Introduction: Alcohol dependence and habitual smoking frequently co-occur and possibly mutually influence each other. Both have been related to alterations of dopaminergic neurotransmission. The aim of this analysis of the Munich Gene Data Bank for Alcoholism(MGBA) was to re-evaluate the potential relation between D2 receptor and dopamine transporter gene haplotypes and quantity-related phenotypes of alcohol consumption (average daily alcohol intake before admission for treatment) and smoking (average units smoked per day).
Methods: A total of 333 inpatients (265 males) were enrolled in the study, all of who met the ICD10 diagnosis of alcohol dependence. Mild and strong quantity drinkers and smokers were separated into groups by median split. A number of genetic markers were chosen across D2 dopamine receptor gene (-141 Ins/Del, Taq1B, Taq1D, Ser311Cys; rs1079594 (intron 7); Taq1A) and dopamine transporter (40bp variable number of tandem repeat; rs2617605 (intron 2); rs37022 (intron 7); rs40184 (intron 14)). Genotyping was performed using PCR.
Results: Strong drinkers reported significantly higher amounts of smoking and vice versa. While no association was detected for dopamine transporter genetic variants, a number of D2 receptor gene single nucleotide polymorphisms were related to both smoking- and drinking-related behaviours. Subsequent analysis of D2 receptor gene haplotypes revealed that two common haplotypes had a significant association with quantitative phenotypes of regular drinking (Ins-C-G-C-A1) and smoking (Ins-T-G-A-A2).

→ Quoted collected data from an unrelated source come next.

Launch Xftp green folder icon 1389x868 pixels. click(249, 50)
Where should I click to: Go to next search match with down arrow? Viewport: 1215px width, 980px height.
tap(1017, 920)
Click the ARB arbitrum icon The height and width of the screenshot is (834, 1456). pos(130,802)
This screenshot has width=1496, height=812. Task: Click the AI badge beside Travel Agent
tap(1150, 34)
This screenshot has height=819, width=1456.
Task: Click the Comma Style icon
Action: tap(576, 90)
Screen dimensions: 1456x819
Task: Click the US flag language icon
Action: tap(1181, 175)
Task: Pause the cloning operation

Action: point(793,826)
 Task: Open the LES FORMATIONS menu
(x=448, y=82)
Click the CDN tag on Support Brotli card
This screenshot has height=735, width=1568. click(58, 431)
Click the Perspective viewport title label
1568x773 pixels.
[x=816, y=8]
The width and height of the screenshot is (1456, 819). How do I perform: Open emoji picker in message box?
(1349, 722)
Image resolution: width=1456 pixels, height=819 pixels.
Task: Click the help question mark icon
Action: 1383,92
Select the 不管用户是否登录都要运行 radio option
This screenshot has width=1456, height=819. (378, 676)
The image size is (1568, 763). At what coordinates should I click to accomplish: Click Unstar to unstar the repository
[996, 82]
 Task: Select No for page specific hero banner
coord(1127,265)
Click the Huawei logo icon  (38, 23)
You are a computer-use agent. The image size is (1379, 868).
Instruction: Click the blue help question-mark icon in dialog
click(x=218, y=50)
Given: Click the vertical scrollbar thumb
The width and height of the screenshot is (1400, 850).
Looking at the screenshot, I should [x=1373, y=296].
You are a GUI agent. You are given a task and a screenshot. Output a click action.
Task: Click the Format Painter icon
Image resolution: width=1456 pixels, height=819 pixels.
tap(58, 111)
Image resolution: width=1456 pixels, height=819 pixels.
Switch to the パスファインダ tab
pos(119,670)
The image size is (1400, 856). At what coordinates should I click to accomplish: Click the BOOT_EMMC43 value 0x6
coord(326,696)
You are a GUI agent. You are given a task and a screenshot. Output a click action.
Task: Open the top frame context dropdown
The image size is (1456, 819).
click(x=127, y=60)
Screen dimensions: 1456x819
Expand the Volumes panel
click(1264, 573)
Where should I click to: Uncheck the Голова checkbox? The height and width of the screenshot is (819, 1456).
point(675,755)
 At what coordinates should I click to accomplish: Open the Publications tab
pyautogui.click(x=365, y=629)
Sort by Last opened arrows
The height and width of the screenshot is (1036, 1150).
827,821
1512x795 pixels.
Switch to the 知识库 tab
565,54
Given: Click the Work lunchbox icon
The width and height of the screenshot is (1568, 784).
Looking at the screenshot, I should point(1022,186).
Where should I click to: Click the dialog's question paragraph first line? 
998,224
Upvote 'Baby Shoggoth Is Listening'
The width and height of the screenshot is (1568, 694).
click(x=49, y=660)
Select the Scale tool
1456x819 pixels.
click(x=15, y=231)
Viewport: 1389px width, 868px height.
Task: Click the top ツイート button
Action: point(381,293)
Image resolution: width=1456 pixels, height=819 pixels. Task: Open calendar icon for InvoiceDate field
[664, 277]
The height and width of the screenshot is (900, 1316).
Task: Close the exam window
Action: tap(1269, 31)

Discussion: The finding of an association between common D2 dopamine receptor gene haplotypes with the quantity of drinking and smoking corroborates with results from previous studies suggesting a relationship between the dopamine system and alcohol and substance use disorders. Furthermore, it makes D2 dopamine receptor a candidate gene significantly influencing both alcohol and nicotine dependence.